This function will go through all the HTML tags, find the link tags, and organize the links inside them into the appropriate sets.
Into the parameters tag and attrs, we will pass each tag that the HTML parser finds, and the attributes inside the tags respectively.
Line 13 checks if the HTML tag is an ‘a’ tag (remember ‘a’ tags are for links!).
In the tag is an ‘a’ tag, line 14 iterates through the attributes of the tag and their values.
Line 15 checks if the attribute is ‘href’, which contains the url of this link.
Line 16 creates the variable ‘link’, uses the urljoin method to combine the website’s url (self.url) with the url found in the current tag we are looking at, and assigns it to ‘link’
Line 17 checks if the first four characters of this tag’s url are ‘https’ which would mean it is an absolute link.
If line 17 is true, line 18 adds that joined link from line 16 the self.absolutes set.
Lines 19 and 20 run if line 17 is false, meaning the link is relative.
Line 20 adds the relative link to the self.relatives set.

Write Function #3

Following the image, create this small function called getAbsolutes.

Explanation:

This is one of three very short functions we will write.
The only line it contains is a return statement, returning the set of absolute links we have accumulated with the previous function.

Write Function #4

Following the image, create this function called getRelatives.

Explanation:

The only line it contains is a return statement, returning the set of relative links we have accumulated with handle_starttag.

Write Function #5

Following the image, create the last function called getLinks.

Explanation:

The only line it contains is a return statement again, but this one uses the .union() method to join both sets of relatives and absolutes, giving back a set of all the links found.

Test the Program!

Run the program, taking note of any errors that come up.

Explanation:

If there are errors, check back to see that everything is typed correctly, every detail matters in coding!
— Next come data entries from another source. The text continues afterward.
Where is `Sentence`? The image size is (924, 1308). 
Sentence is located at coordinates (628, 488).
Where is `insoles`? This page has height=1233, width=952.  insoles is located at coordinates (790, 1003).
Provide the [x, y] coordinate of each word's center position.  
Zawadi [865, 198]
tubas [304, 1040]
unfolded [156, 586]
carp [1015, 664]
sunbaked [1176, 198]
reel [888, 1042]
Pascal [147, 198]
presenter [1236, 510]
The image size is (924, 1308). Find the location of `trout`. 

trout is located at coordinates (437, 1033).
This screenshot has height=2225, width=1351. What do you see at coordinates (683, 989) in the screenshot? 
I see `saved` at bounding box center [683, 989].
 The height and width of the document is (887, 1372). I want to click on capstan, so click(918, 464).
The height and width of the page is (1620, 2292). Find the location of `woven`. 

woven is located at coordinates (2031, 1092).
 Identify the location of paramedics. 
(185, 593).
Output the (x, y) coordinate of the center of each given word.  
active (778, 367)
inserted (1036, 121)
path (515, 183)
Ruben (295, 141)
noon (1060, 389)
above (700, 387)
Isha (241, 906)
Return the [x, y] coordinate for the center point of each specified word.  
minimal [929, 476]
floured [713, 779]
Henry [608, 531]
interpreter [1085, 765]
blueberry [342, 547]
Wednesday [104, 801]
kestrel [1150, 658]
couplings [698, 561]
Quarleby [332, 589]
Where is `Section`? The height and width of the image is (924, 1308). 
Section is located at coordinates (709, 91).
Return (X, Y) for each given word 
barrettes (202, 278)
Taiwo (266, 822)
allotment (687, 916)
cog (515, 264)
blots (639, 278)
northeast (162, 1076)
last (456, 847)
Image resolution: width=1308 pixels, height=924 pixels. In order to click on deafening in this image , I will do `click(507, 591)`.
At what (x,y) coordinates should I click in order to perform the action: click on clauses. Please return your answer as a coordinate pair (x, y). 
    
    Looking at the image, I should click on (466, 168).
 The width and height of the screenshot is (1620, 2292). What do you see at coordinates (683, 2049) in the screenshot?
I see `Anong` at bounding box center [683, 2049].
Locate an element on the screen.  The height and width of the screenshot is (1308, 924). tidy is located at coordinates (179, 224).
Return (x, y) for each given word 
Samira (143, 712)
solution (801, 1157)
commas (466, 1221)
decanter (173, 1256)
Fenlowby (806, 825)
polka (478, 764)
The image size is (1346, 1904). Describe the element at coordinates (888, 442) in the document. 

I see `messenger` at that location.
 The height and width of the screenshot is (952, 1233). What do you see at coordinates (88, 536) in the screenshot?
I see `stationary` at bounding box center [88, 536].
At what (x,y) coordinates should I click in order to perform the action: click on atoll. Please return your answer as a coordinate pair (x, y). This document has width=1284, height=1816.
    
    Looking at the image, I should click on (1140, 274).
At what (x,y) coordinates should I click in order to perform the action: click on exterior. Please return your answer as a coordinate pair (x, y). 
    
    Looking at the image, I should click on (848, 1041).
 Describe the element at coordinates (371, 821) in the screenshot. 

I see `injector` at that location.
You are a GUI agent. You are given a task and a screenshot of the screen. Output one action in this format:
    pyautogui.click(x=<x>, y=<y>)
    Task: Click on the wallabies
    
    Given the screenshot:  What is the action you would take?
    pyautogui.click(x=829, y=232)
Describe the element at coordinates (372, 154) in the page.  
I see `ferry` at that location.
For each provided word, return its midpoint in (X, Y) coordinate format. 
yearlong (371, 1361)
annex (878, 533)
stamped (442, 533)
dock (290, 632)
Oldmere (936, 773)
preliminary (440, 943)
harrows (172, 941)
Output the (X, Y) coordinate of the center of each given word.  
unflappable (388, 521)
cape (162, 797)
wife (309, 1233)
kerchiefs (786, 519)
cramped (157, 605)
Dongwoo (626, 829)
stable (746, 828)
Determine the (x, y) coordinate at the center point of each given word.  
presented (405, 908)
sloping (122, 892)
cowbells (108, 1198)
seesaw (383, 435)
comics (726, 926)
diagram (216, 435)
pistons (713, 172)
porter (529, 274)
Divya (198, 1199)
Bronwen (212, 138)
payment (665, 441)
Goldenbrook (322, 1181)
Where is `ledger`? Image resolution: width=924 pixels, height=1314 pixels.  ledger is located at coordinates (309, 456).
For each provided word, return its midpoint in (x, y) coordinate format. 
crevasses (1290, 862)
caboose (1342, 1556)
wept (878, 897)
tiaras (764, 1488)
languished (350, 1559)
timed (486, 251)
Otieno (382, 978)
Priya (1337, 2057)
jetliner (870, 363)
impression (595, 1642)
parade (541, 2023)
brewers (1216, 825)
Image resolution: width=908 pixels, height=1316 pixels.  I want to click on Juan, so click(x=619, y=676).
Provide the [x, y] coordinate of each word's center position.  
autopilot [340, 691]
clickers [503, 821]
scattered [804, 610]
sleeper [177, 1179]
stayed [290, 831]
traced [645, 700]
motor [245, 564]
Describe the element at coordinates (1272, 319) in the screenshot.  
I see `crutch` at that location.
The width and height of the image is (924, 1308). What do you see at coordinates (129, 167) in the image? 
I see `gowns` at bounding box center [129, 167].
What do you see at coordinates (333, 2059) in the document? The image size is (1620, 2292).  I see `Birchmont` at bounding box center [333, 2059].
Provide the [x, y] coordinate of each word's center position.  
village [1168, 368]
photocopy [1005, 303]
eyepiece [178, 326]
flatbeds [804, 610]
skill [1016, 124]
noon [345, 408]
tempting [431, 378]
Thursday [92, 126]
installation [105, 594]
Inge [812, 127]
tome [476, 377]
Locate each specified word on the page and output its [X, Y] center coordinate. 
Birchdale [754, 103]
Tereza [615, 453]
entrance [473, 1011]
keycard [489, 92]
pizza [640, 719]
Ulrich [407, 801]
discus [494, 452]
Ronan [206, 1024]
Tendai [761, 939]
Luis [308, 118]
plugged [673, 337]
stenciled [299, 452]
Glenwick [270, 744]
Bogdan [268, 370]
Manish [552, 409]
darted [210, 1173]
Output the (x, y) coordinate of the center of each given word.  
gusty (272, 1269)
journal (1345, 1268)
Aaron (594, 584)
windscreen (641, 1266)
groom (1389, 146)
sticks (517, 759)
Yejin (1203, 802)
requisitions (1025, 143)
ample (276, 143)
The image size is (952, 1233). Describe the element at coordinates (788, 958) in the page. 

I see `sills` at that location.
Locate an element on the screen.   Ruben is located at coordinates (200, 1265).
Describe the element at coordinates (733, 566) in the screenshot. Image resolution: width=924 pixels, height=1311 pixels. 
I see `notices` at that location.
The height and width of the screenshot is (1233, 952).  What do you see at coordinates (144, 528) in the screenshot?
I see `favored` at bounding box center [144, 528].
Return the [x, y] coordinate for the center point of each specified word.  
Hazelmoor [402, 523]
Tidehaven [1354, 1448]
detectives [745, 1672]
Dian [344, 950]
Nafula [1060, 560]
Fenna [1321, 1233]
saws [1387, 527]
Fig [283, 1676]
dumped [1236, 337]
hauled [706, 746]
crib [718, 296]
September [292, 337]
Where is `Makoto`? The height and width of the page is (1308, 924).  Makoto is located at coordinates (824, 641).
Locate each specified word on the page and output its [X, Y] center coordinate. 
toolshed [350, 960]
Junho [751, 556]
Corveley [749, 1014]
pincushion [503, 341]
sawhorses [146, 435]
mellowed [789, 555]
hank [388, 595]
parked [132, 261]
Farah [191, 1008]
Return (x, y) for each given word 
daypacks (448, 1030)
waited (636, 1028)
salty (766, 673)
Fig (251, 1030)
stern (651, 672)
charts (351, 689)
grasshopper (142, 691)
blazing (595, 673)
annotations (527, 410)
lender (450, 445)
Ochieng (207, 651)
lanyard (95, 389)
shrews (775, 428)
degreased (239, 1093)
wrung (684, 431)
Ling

Create an Instance of Your Class

Create a variable of any name (mine is named ‘lc’, short for link collector), create an instance of the LinkCollector class, and assign it to the variable. Pass the url of the website you want to observe as a parameter. (It can be any website url, I’m using the Depaul CS site)

Explanation:

Make sure you are now typing in the shell after running the code with no errors. This is where we are gonna see the class in action!
Make sure the website url is in quotes or double quotes.

Perform Methods on Your Variable

Following the image, use the .feed() on your variable, and pass the website url into it. On the url, use the urlopen function, the .read() method. And the .decode() method.

Explanation:

The. feed() function from the html.parser module provides the HTML code into the parser.
The urlopen() function opens the url you give it, accessing the data within.
The .read() method allows python to read the code in a file.
The .decode() method is needed to change the encoded format of the string to a regular string.

Try Your Methods!

You can now try out the methods, getAbsolutes(), getRelatives(), and getLinks() by applying these to the variable containing your LinkCollector object.

Explanation:

The above image shows an example of using the getAbsolutes() method for the Depaul CS site, which displays the set of all the absolute links found on that site!

You're Done!!

Now you’re done!! Congratulations, you’ve made your own modified version of the HTMLparser class which specifically checks for links and gives you back sets of the absolute and relative links. Now, you should be able to pass any website's url into this class, and easily see a set of the links it contains. I send you forth into the world to find all the links you desire!